Faute de test disponible, le dépistage du 3e cancer le plus fréquent en France est à l’arrêt depuis le 31 janvier. Un contretemps qui ne sera pas sans conséquence, quand on sait que, pris au stade précoce, ce cancer se soigne dans 9 cas sur 10.

Avec 17 500 décès en 2012, c’est le 2e cancer le plus meurtrier en France. Pourtant, le cancer colorectal n’est plus dépisté depuis quatre mois. Le nouveau test immunologique se fait attendre. Or, sur instruction de la Direction générale de la santé, le test au gaïac (Hemoccult) n’est plus utilisé depuis le 1er janvier 2015. Pire, des milliers d’échantillons de selles envoyés après le 31 janvier ont été détruits. « Un gâchis regrettable, qui aura un impact indéniable », dénonce le Dr Bruno Richard-Molard, président sortant de la Société française d’endoscopie digestive.

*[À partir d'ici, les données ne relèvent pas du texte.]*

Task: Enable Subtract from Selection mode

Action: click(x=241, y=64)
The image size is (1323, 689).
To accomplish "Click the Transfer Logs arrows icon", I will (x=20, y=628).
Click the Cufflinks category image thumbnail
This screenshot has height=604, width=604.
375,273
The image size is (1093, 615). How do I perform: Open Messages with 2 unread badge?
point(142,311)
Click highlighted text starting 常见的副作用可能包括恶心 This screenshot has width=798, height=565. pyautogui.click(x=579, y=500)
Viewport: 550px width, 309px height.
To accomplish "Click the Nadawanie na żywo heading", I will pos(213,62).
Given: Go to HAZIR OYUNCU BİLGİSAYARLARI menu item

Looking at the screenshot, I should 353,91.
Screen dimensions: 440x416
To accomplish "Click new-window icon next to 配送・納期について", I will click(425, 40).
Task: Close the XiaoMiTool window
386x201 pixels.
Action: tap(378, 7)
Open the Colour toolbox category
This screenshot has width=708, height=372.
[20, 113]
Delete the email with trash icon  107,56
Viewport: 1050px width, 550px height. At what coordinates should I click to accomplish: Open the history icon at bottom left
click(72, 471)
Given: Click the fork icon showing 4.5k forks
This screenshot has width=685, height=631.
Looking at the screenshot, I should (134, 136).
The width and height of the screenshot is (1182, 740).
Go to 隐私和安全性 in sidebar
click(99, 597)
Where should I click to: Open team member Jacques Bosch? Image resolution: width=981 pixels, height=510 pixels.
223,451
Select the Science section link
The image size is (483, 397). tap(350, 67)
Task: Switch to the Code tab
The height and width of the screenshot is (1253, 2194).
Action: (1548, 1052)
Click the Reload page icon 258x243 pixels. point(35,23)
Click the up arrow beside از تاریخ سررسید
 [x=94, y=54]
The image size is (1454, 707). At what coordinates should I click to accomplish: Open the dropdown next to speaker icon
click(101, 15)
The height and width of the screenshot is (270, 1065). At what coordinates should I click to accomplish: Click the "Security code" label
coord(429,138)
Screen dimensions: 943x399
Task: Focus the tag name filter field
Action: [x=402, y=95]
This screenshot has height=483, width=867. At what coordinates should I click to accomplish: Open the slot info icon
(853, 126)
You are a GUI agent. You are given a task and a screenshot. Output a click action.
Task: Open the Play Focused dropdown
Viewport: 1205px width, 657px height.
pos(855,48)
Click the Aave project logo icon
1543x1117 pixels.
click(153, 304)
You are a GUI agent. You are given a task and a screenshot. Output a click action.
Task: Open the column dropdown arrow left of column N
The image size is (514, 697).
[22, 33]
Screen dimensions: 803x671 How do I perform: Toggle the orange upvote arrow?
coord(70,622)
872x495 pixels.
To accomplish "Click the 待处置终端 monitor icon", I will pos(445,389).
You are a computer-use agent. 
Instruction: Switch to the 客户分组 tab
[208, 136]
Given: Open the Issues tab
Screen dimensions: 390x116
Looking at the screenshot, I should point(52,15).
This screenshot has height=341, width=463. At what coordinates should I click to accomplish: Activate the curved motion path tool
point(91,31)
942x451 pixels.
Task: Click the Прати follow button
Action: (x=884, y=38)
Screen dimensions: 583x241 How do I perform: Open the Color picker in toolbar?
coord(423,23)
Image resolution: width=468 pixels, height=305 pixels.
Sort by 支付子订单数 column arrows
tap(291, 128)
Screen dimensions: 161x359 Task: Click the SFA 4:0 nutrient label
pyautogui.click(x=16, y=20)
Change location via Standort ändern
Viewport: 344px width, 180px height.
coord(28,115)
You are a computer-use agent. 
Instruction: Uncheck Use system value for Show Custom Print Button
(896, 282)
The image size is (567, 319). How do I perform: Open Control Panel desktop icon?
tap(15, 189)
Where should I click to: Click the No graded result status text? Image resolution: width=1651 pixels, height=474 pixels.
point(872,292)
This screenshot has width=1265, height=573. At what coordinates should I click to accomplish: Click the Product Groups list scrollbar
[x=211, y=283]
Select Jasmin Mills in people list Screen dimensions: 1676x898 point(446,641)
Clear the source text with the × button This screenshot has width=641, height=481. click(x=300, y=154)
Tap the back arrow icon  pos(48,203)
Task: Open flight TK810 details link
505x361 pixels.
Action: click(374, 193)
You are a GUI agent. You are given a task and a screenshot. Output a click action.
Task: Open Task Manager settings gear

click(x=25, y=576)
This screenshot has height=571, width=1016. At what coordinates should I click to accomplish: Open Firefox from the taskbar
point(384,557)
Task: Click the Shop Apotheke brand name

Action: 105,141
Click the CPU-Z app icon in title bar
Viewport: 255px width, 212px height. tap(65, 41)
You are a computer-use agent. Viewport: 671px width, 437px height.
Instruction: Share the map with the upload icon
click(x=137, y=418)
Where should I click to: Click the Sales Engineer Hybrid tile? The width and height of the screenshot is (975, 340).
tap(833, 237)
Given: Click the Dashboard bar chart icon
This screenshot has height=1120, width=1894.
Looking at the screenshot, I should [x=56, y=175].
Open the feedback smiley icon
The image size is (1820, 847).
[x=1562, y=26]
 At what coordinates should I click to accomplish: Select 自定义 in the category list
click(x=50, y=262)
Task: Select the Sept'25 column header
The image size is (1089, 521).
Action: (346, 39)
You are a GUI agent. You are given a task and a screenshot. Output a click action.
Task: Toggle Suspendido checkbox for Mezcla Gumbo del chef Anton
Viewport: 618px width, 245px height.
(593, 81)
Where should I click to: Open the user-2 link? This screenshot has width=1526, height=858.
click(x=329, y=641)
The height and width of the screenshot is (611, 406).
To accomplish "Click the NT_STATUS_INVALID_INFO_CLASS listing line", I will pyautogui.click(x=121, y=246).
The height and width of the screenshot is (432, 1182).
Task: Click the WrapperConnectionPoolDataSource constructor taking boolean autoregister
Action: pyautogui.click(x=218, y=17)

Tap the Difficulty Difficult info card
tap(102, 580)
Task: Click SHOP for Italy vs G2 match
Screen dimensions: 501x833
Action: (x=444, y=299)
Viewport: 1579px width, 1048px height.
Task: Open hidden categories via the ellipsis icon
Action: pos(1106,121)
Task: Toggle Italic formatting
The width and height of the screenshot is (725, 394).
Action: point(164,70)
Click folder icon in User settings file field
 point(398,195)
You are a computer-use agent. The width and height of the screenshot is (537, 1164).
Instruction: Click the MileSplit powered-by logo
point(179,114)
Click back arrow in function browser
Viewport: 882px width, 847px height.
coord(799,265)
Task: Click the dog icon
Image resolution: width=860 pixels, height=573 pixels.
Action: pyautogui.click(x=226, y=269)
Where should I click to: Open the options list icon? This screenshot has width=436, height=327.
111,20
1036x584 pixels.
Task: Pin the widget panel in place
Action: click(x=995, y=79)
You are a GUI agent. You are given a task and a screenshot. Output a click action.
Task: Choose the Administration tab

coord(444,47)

Moins performant que le test immunologique, recommandé par la HAS dès décembre 2008, le test au gaïac a tout de même permis de détecter 27 500 cancers et 72 500 adénomes avancés entre 2009 et 2014. En prévision d’une mise sur le marché du test immunologique au 1er janvier 2015, un arrêt progressif de la remise des tests au gaïac à la population cible(1) a été décidé fin 2014. Mais l’appel d’offres pour le nouveau test, lancé par la Cnamts(2), a fait l’objet d’un recours suspensif, retardant sa mise sur le marché.

Plus simple et performant

Le test immunologique peut être commandé par les généralistes depuis le 14 avril seulement. Il sera « proposé aux 18 millions de personnes concernées par le programme de dépistage » ce mois-ci, précise la Cnamts. Et les personnes ayant réalisé un test au gaïac non lu le recevront directement chez elles. « Entre le moment où l’usager reçoit le test et le moment où il le fait, il se passe trois mois. Il y aura une incidence sur les cancers de l’intervalle, déplore Jean-Louis Bertou, président de l’association France Côlon. Plus on les prend en charge tôt, moins les conséquences sont terribles. » Le taux de participation au programme national de dépistage est en baisse constante : de 34 % en 2010 à 29,8 % en 2014. Le test au Gaïac est pointé du doigt. Imposant six prélèvements de selles, répartis sur trois jours, « il n’était pas pratique et très répulsif », relève Jean-Louis Bertou. « Il y a une absence de motivation des généralistes, qui n’étaient pas convaincus par sa performance », note le Dr Richard-Molard. L’arrivée du test immunologique devrait lever ces obstacles : il ne nécessite qu’un seul prélèvement de selles et détecte plus finement les traces de sang humain. Le bénéfice attendu : une participation en hausse de 10 à 15 points, 2 fois plus de cancers et 2,5 fois plus d’adénomes avancés détectés. Il était temps.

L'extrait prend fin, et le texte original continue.